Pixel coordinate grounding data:
[Start of Attachment]
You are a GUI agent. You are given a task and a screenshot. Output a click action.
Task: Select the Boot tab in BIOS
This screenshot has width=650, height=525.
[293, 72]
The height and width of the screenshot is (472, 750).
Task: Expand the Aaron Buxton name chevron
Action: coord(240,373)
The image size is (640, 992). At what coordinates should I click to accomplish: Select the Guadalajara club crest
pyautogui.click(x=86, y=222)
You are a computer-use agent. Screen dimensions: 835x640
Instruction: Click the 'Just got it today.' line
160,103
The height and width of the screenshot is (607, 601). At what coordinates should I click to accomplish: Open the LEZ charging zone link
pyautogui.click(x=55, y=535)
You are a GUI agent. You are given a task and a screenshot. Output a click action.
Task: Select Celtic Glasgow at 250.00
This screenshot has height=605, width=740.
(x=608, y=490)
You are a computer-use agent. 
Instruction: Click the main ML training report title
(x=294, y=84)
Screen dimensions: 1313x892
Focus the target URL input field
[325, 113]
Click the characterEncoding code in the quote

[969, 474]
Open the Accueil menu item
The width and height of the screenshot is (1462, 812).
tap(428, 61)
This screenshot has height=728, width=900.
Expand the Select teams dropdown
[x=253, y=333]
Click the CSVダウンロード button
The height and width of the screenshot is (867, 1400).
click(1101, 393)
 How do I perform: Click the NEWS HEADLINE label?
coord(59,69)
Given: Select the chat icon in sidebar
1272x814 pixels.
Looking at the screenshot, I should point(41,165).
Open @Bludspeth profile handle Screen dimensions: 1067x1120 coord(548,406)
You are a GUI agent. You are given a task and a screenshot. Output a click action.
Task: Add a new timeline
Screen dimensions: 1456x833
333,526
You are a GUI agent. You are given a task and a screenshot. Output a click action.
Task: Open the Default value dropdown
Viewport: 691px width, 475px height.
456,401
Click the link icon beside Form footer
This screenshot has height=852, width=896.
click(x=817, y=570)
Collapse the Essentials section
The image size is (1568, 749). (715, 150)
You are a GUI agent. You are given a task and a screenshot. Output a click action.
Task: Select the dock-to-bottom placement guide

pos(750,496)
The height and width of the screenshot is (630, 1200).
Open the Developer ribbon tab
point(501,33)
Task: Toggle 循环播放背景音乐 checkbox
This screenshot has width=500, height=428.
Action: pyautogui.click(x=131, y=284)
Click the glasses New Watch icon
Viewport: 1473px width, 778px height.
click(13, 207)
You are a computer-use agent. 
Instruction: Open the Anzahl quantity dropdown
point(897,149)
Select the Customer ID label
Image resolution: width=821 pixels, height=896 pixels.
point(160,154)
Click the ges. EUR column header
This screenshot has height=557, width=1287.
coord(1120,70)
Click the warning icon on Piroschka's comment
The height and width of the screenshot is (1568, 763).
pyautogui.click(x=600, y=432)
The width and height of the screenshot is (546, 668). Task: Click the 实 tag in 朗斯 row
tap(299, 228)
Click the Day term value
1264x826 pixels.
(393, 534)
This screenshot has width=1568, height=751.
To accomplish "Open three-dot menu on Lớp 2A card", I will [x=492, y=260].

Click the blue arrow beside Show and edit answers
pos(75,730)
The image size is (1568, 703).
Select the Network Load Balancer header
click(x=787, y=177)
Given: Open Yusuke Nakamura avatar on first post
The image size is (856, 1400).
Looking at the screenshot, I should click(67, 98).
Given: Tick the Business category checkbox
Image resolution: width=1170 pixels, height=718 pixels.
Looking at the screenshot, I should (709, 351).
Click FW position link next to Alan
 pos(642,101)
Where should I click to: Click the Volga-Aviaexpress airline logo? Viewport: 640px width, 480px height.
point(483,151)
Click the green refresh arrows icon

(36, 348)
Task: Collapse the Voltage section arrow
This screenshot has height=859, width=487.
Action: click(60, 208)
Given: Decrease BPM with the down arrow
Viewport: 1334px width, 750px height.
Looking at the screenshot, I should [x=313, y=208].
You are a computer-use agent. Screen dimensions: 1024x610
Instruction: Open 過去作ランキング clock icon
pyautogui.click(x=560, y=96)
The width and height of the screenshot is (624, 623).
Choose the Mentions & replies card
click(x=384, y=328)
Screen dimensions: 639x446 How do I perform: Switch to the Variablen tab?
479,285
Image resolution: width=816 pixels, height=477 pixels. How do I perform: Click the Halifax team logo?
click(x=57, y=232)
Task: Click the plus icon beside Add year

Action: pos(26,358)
[End of Attachment]
• [Problem to work on] Each of the records above is to be copied exactly.

• [Reply]
You are a GUI agent. You are given a task and a screenshot. Output a click action.
Task: Select the Boot tab in BIOS
This screenshot has width=650, height=525.
[293, 72]
The height and width of the screenshot is (472, 750).
Task: Expand the Aaron Buxton name chevron
Action: coord(240,373)
The image size is (640, 992). At what coordinates should I click to accomplish: Select the Guadalajara club crest
pyautogui.click(x=86, y=222)
You are a computer-use agent. Screen dimensions: 835x640
Instruction: Click the 'Just got it today.' line
160,103
The height and width of the screenshot is (607, 601). At what coordinates should I click to accomplish: Open the LEZ charging zone link
pyautogui.click(x=55, y=535)
You are a GUI agent. You are given a task and a screenshot. Output a click action.
Task: Select Celtic Glasgow at 250.00
This screenshot has height=605, width=740.
(x=608, y=490)
You are a computer-use agent. 
Instruction: Click the main ML training report title
(x=294, y=84)
Screen dimensions: 1313x892
Focus the target URL input field
[325, 113]
Click the characterEncoding code in the quote

[969, 474]
Open the Accueil menu item
The width and height of the screenshot is (1462, 812).
tap(428, 61)
This screenshot has height=728, width=900.
Expand the Select teams dropdown
[x=253, y=333]
Click the CSVダウンロード button
The height and width of the screenshot is (867, 1400).
click(1101, 393)
 How do I perform: Click the NEWS HEADLINE label?
coord(59,69)
Given: Select the chat icon in sidebar
1272x814 pixels.
Looking at the screenshot, I should point(41,165).
Open @Bludspeth profile handle Screen dimensions: 1067x1120 coord(548,406)
You are a GUI agent. You are given a task and a screenshot. Output a click action.
Task: Add a new timeline
Screen dimensions: 1456x833
333,526
You are a GUI agent. You are given a task and a screenshot. Output a click action.
Task: Open the Default value dropdown
Viewport: 691px width, 475px height.
456,401
Click the link icon beside Form footer
This screenshot has height=852, width=896.
click(x=817, y=570)
Collapse the Essentials section
The image size is (1568, 749). (715, 150)
You are a GUI agent. You are given a task and a screenshot. Output a click action.
Task: Select the dock-to-bottom placement guide

pos(750,496)
The height and width of the screenshot is (630, 1200).
Open the Developer ribbon tab
point(501,33)
Task: Toggle 循环播放背景音乐 checkbox
This screenshot has width=500, height=428.
Action: pyautogui.click(x=131, y=284)
Click the glasses New Watch icon
Viewport: 1473px width, 778px height.
click(13, 207)
You are a computer-use agent. 
Instruction: Open the Anzahl quantity dropdown
point(897,149)
Select the Customer ID label
Image resolution: width=821 pixels, height=896 pixels.
point(160,154)
Click the ges. EUR column header
This screenshot has height=557, width=1287.
coord(1120,70)
Click the warning icon on Piroschka's comment
The height and width of the screenshot is (1568, 763).
pyautogui.click(x=600, y=432)
The width and height of the screenshot is (546, 668). Task: Click the 实 tag in 朗斯 row
tap(299, 228)
Click the Day term value
1264x826 pixels.
(393, 534)
This screenshot has width=1568, height=751.
To accomplish "Open three-dot menu on Lớp 2A card", I will [x=492, y=260].

Click the blue arrow beside Show and edit answers
pos(75,730)
The image size is (1568, 703).
Select the Network Load Balancer header
click(x=787, y=177)
Given: Open Yusuke Nakamura avatar on first post
The image size is (856, 1400).
Looking at the screenshot, I should click(67, 98).
Given: Tick the Business category checkbox
Image resolution: width=1170 pixels, height=718 pixels.
Looking at the screenshot, I should (709, 351).
Click FW position link next to Alan
 pos(642,101)
Where should I click to: Click the Volga-Aviaexpress airline logo? Viewport: 640px width, 480px height.
point(483,151)
Click the green refresh arrows icon

(36, 348)
Task: Collapse the Voltage section arrow
This screenshot has height=859, width=487.
Action: click(60, 208)
Given: Decrease BPM with the down arrow
Viewport: 1334px width, 750px height.
Looking at the screenshot, I should [x=313, y=208].
You are a computer-use agent. Screen dimensions: 1024x610
Instruction: Open 過去作ランキング clock icon
pyautogui.click(x=560, y=96)
The width and height of the screenshot is (624, 623).
Choose the Mentions & replies card
click(x=384, y=328)
Screen dimensions: 639x446 How do I perform: Switch to the Variablen tab?
479,285
Image resolution: width=816 pixels, height=477 pixels. How do I perform: Click the Halifax team logo?
click(x=57, y=232)
Task: Click the plus icon beside Add year

Action: pos(26,358)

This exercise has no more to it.